How Do Your Plants Get Sick?
Posted on June 05 2020
Plant diseases can frustrate the most experienced gardeners. Sick plants not only look bad, but they can negatively impact the plant health of your entire garden. Using the right water soluble fertilizer can help boost disease resistance, as can some basic know-how about plant pathogens.
To help you keep plant diseases at bay, we've answered the most common questions about plant health.
What Does a Sick Plant Look Like?
The most common signs of disease in a plant is dry, wilting and discolored leaves. This can be a bit confusing for novice gardeners, since it can be difficult to know if the plant is sick, or if it just needs a good dose of water soluble fertilizer.
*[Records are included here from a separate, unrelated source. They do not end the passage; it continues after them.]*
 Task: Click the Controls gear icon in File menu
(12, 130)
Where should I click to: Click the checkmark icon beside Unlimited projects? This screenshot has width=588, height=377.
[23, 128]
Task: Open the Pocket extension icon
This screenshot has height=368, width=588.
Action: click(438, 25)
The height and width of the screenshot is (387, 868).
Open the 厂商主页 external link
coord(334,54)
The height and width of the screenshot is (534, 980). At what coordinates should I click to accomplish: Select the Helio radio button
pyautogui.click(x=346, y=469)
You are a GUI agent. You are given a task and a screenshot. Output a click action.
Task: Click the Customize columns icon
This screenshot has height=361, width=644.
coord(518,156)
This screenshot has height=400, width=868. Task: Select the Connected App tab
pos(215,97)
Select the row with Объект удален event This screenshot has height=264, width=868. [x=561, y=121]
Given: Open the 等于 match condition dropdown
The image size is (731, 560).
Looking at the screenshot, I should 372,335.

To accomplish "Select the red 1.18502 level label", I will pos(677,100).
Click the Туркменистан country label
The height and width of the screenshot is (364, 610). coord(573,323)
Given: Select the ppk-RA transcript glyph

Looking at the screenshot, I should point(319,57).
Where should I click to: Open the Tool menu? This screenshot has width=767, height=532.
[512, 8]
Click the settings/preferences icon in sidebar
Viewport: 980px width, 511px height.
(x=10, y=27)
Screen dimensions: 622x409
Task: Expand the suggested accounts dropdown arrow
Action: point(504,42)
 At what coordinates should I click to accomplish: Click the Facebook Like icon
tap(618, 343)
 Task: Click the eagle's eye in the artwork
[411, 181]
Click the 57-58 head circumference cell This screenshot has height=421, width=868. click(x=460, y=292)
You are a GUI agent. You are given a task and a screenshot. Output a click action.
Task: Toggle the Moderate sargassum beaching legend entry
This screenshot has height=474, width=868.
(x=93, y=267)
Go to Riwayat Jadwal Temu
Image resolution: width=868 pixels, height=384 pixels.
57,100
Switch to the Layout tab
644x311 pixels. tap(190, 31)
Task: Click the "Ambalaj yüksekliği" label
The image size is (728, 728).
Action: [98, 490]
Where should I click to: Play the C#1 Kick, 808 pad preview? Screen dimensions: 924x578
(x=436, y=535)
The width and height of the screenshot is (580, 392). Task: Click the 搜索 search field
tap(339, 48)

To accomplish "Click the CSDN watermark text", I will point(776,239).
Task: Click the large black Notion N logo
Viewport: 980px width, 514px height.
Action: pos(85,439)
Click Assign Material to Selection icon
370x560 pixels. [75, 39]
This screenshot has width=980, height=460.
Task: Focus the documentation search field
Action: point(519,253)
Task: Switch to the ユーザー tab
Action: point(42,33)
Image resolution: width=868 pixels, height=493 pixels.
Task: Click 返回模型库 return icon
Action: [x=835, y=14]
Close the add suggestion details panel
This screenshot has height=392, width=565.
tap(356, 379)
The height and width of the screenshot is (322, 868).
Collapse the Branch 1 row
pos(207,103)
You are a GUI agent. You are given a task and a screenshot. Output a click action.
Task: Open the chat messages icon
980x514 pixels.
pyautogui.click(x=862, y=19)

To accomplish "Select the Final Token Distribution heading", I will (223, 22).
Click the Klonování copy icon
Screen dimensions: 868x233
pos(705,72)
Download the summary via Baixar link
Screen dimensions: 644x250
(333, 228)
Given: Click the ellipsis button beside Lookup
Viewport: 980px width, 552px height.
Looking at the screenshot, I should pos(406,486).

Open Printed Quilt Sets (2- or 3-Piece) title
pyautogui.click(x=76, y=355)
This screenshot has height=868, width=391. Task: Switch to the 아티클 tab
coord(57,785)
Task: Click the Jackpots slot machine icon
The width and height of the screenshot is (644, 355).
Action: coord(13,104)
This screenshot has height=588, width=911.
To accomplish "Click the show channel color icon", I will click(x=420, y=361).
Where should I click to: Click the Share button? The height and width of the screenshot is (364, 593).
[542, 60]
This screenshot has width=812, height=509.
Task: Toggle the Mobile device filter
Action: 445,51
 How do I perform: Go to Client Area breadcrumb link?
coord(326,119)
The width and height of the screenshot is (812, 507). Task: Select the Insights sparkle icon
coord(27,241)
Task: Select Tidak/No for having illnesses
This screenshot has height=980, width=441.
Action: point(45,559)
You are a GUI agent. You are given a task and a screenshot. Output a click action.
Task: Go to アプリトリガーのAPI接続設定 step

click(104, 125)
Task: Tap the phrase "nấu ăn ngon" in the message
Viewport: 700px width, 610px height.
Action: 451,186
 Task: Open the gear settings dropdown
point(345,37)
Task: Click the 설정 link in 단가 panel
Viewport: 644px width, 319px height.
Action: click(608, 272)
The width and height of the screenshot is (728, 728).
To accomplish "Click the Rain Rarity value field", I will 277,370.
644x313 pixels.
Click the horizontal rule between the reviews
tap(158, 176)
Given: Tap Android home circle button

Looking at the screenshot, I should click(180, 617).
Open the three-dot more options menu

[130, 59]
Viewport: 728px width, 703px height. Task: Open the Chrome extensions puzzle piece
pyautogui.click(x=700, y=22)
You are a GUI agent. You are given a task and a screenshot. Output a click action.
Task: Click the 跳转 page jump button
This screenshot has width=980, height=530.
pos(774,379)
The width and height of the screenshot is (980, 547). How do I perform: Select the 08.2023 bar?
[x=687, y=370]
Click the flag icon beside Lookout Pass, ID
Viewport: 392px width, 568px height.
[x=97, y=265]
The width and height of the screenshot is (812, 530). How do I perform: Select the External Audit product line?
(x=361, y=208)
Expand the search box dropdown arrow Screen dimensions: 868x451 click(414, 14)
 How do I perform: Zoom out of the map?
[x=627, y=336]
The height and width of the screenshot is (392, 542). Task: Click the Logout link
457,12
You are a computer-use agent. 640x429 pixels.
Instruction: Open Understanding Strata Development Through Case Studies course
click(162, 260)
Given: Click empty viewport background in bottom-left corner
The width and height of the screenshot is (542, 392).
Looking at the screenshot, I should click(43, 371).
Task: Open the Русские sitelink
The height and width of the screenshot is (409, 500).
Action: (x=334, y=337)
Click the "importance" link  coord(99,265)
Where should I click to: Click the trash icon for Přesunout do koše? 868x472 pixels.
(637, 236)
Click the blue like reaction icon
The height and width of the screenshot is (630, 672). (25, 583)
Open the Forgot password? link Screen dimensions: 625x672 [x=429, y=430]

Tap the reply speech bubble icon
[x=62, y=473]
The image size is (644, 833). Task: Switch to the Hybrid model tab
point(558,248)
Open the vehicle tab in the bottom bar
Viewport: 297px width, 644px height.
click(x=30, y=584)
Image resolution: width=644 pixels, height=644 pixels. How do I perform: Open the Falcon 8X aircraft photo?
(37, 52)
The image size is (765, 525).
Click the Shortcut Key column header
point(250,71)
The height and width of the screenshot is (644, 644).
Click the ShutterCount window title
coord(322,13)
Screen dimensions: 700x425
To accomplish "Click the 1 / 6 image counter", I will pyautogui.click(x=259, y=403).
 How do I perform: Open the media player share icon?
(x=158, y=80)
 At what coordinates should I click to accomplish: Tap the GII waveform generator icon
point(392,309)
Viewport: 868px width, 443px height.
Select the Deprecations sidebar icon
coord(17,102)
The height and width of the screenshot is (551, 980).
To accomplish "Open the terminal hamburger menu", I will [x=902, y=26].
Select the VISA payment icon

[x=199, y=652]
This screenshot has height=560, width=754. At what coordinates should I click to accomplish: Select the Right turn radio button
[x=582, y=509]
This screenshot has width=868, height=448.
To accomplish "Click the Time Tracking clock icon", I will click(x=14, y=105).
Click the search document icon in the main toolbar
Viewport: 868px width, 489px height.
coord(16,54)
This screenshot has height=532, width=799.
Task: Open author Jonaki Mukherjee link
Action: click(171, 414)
If the plant is well-hydrated and fertilized and it still has yellowing leaves, part of the plant suddenly dies off, or the plant is loose in the soil, chances are good the plant is diseased.
What Are Common Plant Diseases?
There are dozens of common plant diseases that can be divided into two categories: abiotic (non-living), and biotic (linked to a pathogen).
Biotic diseases are caused by pathogens, while abiotic diseases are largely linked to environmental factors such as air population, under or over-fertilization, and poor growing conditions.
The most common diseases that impact plants include anthracnose, which turns green plant leaves yellow, then dark brown.
Root and stem rot are also common, and they lead to wilted leaves and brown or black colored roots that are noticeably soft.
Powdery mildew is also common, and it leads to a white, powdery growth on leaves that can eventually kill the entire plant.
How Do Pathogens Infect Plants?
Pathogens such as viruses, fungi and bacteria can infect plants through contaminated soil and water. Pathogens can also infect a plant when the disease-causing organism contacts the leaves of stems.
In order for a plant disease to develop, three factors need to exist:
- A vulnerable host plant
- A disease-causing pathogen
- The right environmental conditions
Many common plant diseases are specific to only a few species. For example, late blight can only infect tomato and potato plants, leaving neighboring plants unaffected.
Pathogens also need the right temperature and moisture conditions to thrive, which is why many plant pathogens are seasonal.
Generally speaking, indoor plants are less vulnerable to plant diseases than outdoor plants simply because the controlled indoor environment reduces the viability of many plant pathogens.
How Do Plant Diseases Transfer From One Plant to the Other?
Infectious plant diseases can be spread from one plant to another by human contact, insects travelling between plants, the wind, and contaminated soil.
Non-infectious, or abiotic diseases, aren't transmittable between plants.
What Is the Best Way to Prevent Plants From Becoming Diseased?
There are some simple things you can do to minimize the risk of plant diseases threatening your garden.
Start by following good plant health hygiene practices, which includes using clean soil and water, and thoroughly cleaning plant pots and containers.
Boost plant health with a high-quality water soluble fertilizer, and if you're growing edible plants, practice crop rotation to prevent the build-up of pathogens.
When working with plants that show signs of distress, be sure to wash your hands thoroughly before touching other plants, and isolate the diseased plants from the healthy ones whenever possible.